Perpignan patrimoine : Veut-on éradiquer la mémoire catalane ?

Un historien et archéologue, spécialiste de la ville et de l'urbain, sous couvert d'anonymat a souhaité s'exprimer sur les destructions en centre ancien de Perpignan. Selon lui, elles participent à une volonté d'éradication de la mémoire catalane. Il s'exprime après un nouvel arasement d'immeubles place Fontaine Neuve.

Clotilde Ripoull : Quel est votre sentiment après ces nouvelles destructions?

A.A. : Mon sentiment personnel, c'est celui d'une immense colère. Colère contre la Mairie de Perpignan bien sûr - mais je n'attendais rien d'autre de leur part -, mais aussi colère contre l'ensemble des services de l’État qui restent immobiles.

Il est clair que les moyens mis en œuvre et l’empressement à détruire sans rechercher de solution de conservation, sont dérisoires par rapport aux enjeux que Perpignan doit relever, et je ne pense pas d'abord au patrimoine, bien que ce soit extrêmement important parce que c'est aussi la mémoire d'un peuple qu'on est en train d'effacer. Je pense d'abord aux gens, parce que ces quartiers du centre ancien de Perpignan sont habités par une population défavorisée. En ne faisant rien, nous sommes complices de crimes de passivité face au règne de la misère, misère qui pourrait à long terme s'étendre sur la quasi totalité du secteur sauvegardé.

C.R. : Que pensez-vous de ceux qui disent qu'on se mobilise d'avantage pour des ruines que pour les populations?

A.A. : Ce discours-là, je l'ai toujours entendu. Nous, archéologues, nous avons alerté depuis mars 2011 sur les dangers que couraient les populations, si aucun entretien n'était apporté pour garantir et conserver la stabilité des immeubles. La précédente municipalité a mis en place un certain regard sur l'importance de conserver la trame urbaine, et l'intégrité des façades. Les préconisations du Secteur Sauvegardé ont été admises et votées par le conseil municipal, dans le sens de la conservation, de l'étude, de la prise en charge des problèmes structurels et des solutions préventives à y apporter. Depuis 2014, On ne nous a plus écoutés et quand on vient aussi défendre le patrimoine, on nous accuse de le défendre avant les populations. C'est un faux débat encore une fois, détruire le patrimoine culturel d'un peuple, c'est aussi participer à sa destruction. Perpignan est constitué d'une diversité d'habitants qui en forment la richesse. Ces habitants sont-ils des citoyens de seconde zone ? Pour protéger les populations, il faut aussi défendre leur patrimoine.

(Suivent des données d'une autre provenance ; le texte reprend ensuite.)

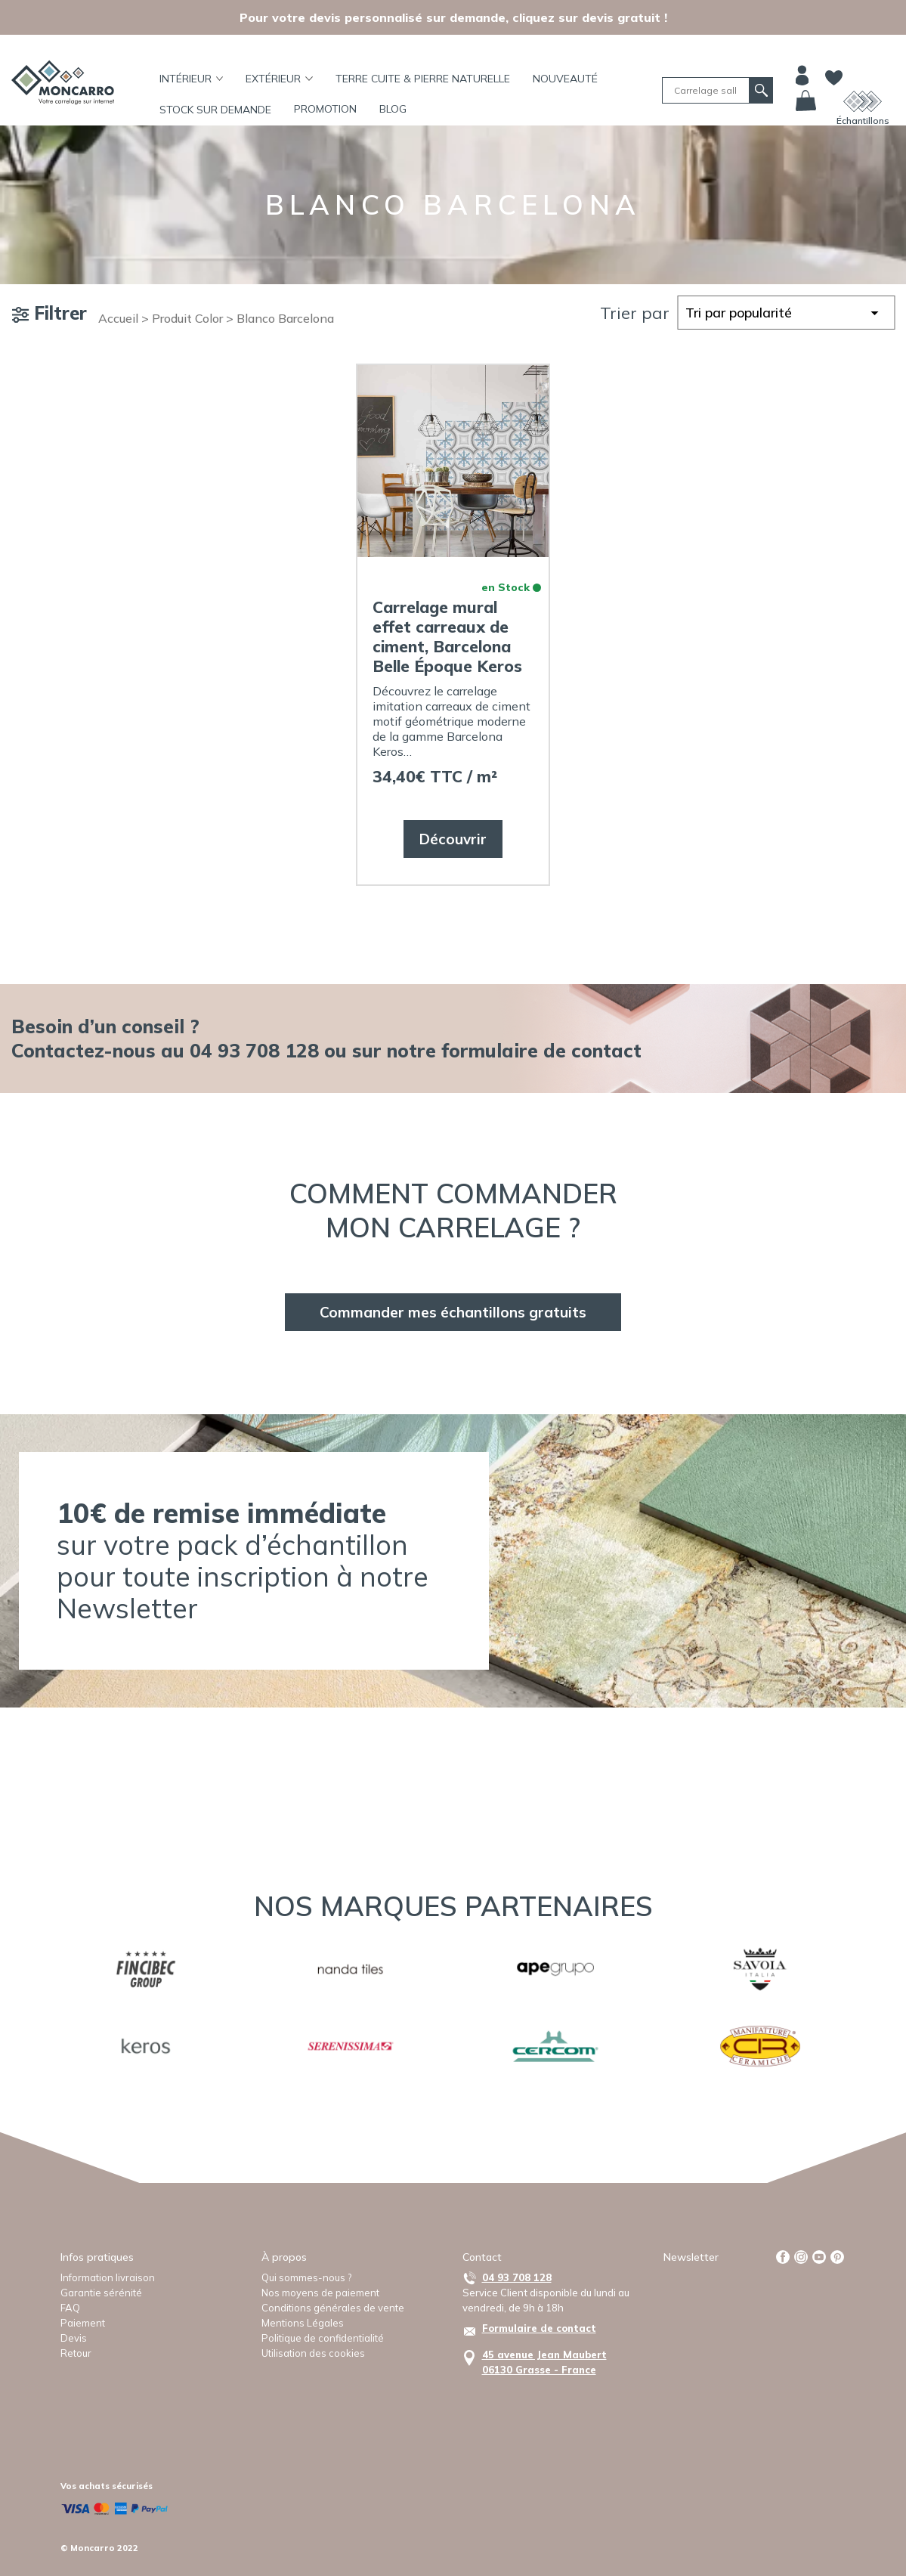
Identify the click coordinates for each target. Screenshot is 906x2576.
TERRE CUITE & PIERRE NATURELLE (422, 78)
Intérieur (191, 78)
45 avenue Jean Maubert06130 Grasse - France (544, 2362)
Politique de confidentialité (322, 2338)
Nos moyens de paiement (320, 2293)
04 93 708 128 (517, 2277)
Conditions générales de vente (332, 2308)
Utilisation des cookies (313, 2353)
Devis (73, 2338)
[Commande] (786, 313)
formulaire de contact (541, 1050)
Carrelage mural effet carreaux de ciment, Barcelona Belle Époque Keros (447, 636)
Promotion (325, 109)
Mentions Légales (302, 2323)
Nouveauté (565, 78)
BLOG (393, 109)
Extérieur (279, 78)
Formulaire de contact (539, 2328)
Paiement (82, 2323)
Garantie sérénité (101, 2293)
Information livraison (107, 2277)
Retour (75, 2353)
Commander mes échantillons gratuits (453, 1312)
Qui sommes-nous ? (306, 2277)
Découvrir (453, 839)
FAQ (70, 2308)
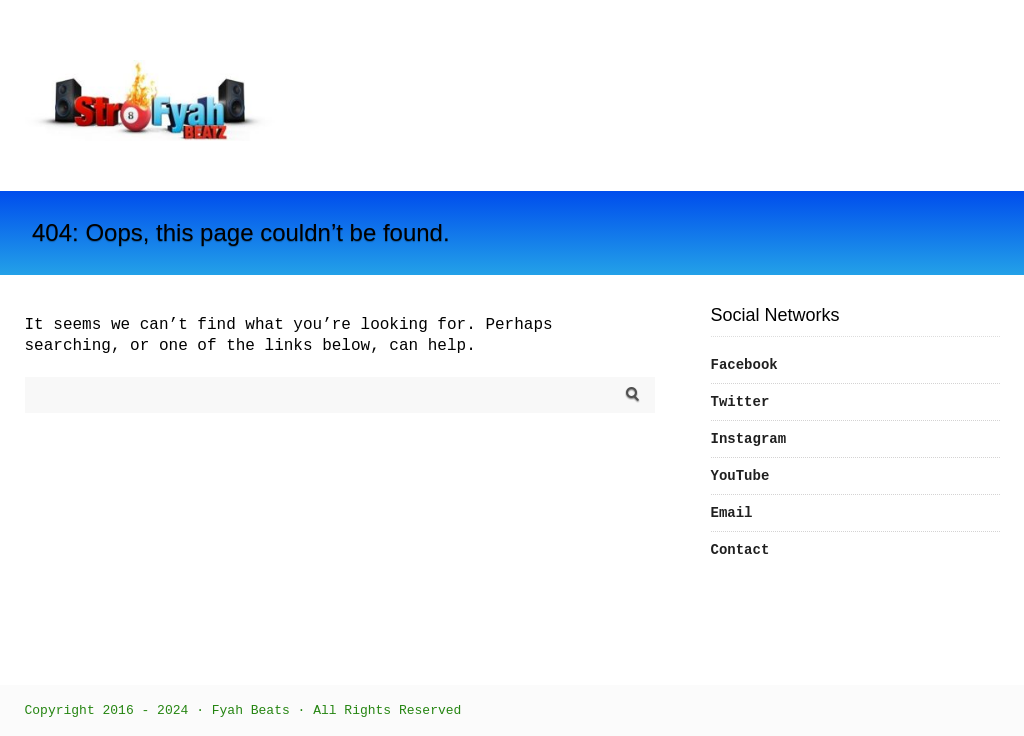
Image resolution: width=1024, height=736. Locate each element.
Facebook (744, 365)
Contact (740, 550)
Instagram (749, 439)
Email (732, 513)
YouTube (740, 476)
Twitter (740, 402)
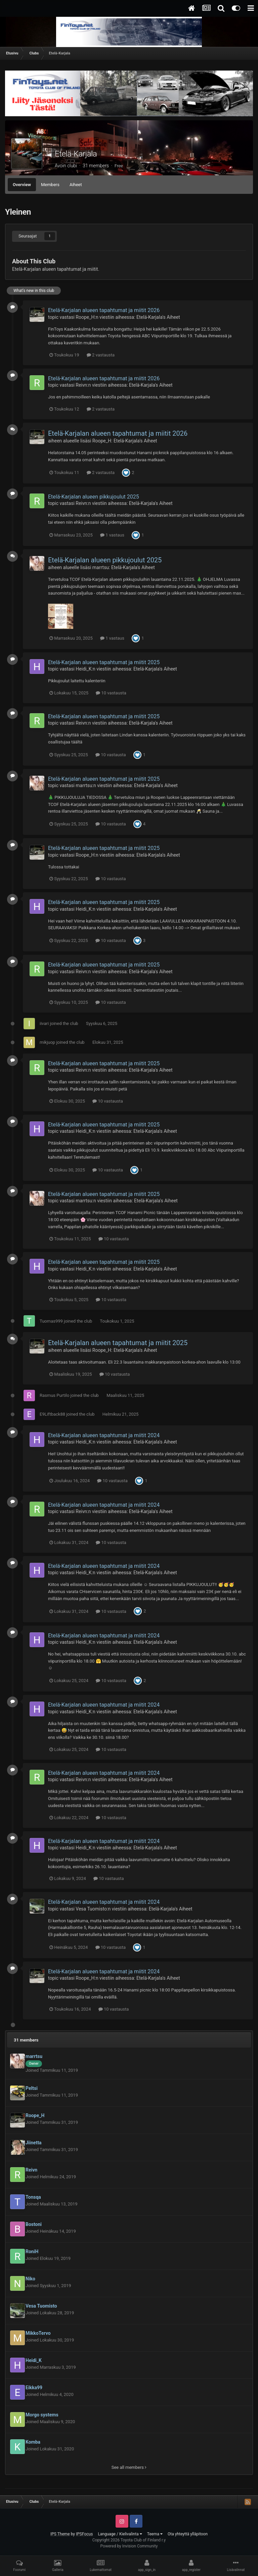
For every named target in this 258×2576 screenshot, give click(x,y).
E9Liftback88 (52, 1414)
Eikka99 (34, 2387)
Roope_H (85, 317)
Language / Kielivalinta (120, 2534)
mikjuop (47, 1042)
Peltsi (32, 2088)
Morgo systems (42, 2414)
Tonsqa (33, 2197)
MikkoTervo (38, 2333)
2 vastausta (101, 354)
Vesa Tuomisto (91, 1909)
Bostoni (34, 2224)
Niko (30, 2278)
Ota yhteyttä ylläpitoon (188, 2534)
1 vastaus (112, 535)
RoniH (32, 2251)
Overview (22, 184)
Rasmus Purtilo (54, 1395)
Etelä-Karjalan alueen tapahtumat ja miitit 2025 (104, 662)
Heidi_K (83, 669)
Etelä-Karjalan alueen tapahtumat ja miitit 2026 (104, 310)
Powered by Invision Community (129, 2546)
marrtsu (100, 567)
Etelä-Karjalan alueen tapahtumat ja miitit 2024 (104, 1435)
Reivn (81, 385)
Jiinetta (34, 2142)
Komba (33, 2442)
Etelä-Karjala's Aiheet (158, 317)
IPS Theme (60, 2534)
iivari (44, 1023)
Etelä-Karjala (76, 154)
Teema (155, 2534)
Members (50, 184)
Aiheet (76, 184)
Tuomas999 (51, 1321)
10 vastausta (111, 692)
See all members (129, 2467)
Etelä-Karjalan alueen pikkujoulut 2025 (93, 496)
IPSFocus (84, 2534)
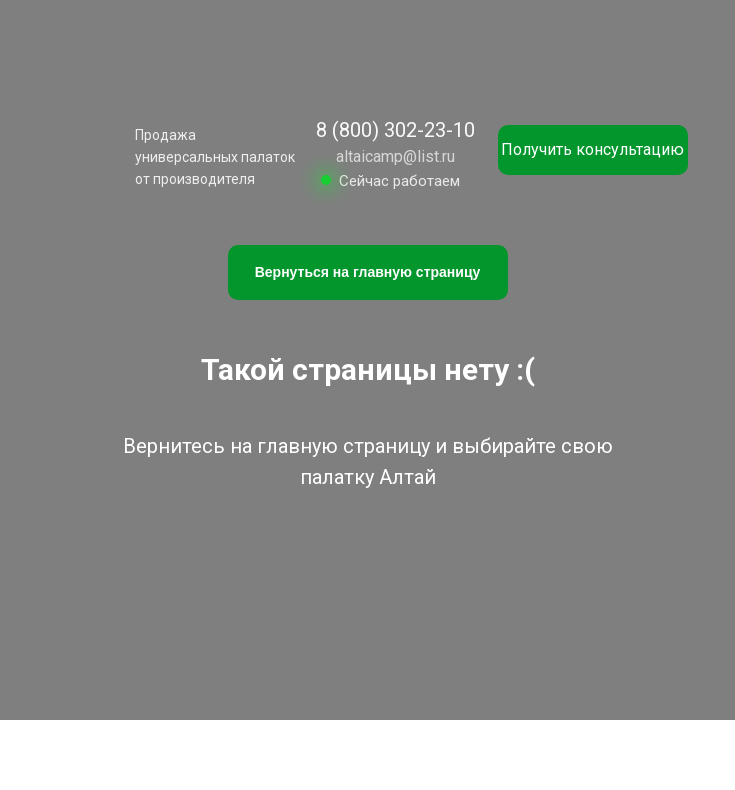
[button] (593, 150)
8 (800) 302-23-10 (395, 130)
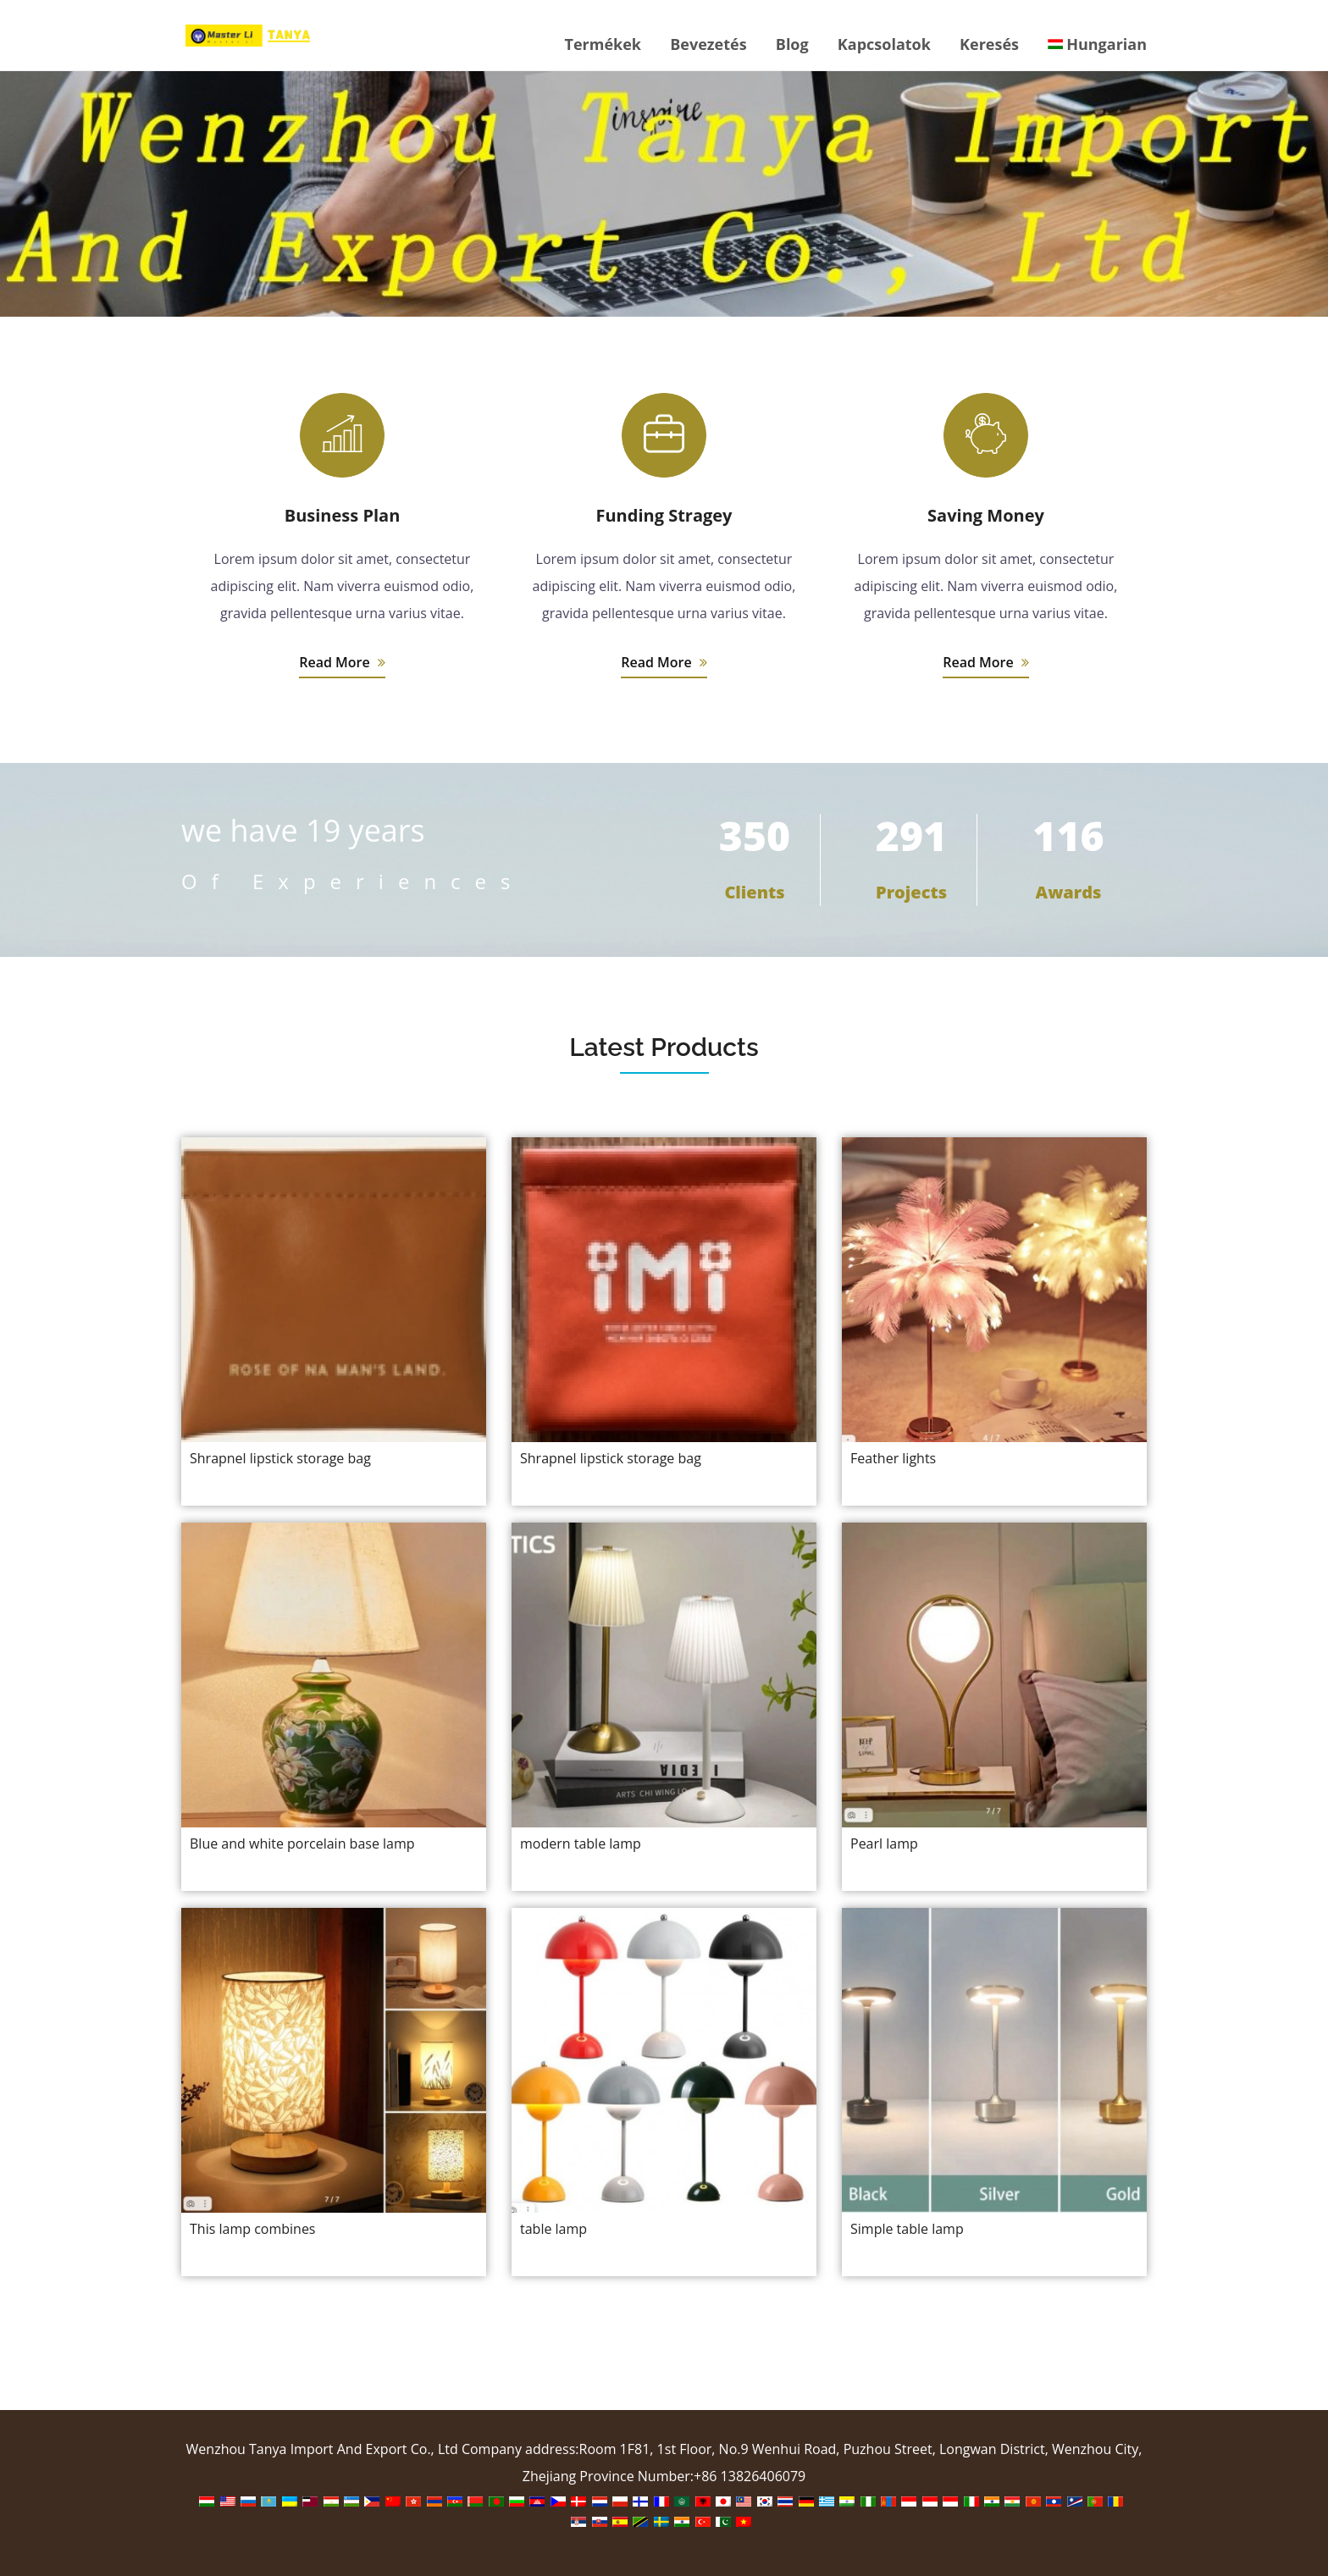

C.R. : En quoi le site et la culture du quartier Saint Jacques sont-ils particulièrement importants ?

A.A. : C'est important d'abord sur le plan de l'esthétique: si demain vous appreniez qu'on a fait sauter le Marais à Paris, vous ne demanderiez pas à un historien en quoi c'est important. C'est important parce que c'est une trace de l'histoire d'une ville.

De plus, c'est un site extrêmement important sur le plan de l'histoire, parce qu'il est au carrefour de toute une série d'influences. C'est le type même de site métissé, avec un mélange des cultures tout à fait impressionnant, d'influences du monde méditerranéen, des juifs du Moyen-âge qui y résidaient aux tisserands qui firent la renommée de la ville aux gitans et maghrébins qui aujourd'hui y sont majoritaires.

C'est un site qui jusqu'à présent était plutôt bien conservé mais qui vient de perdre en qualques mois une grande part de son unité, unité qui en faisait sa spécificité. On peut faire confiance à M. Pujol pour faire apparaître les trous et fissures nécessaires et revendiquer une urgence à détruire le reste de ce quartier.

La stratégie de la mairie actuelle, c'est de détruire afin de résoudre ce que l'administration communale et l’État ne sont arrivée à endiguer : les problèmes sociaux. Nous n'oublions pas que la population gitane a toujours été maintenue dans cet état sans que cela en fasse des citoyens de seconde zone, car lors des élections municipales, cette population fut un enjeu crucial entre le FN et la mairie actuelle.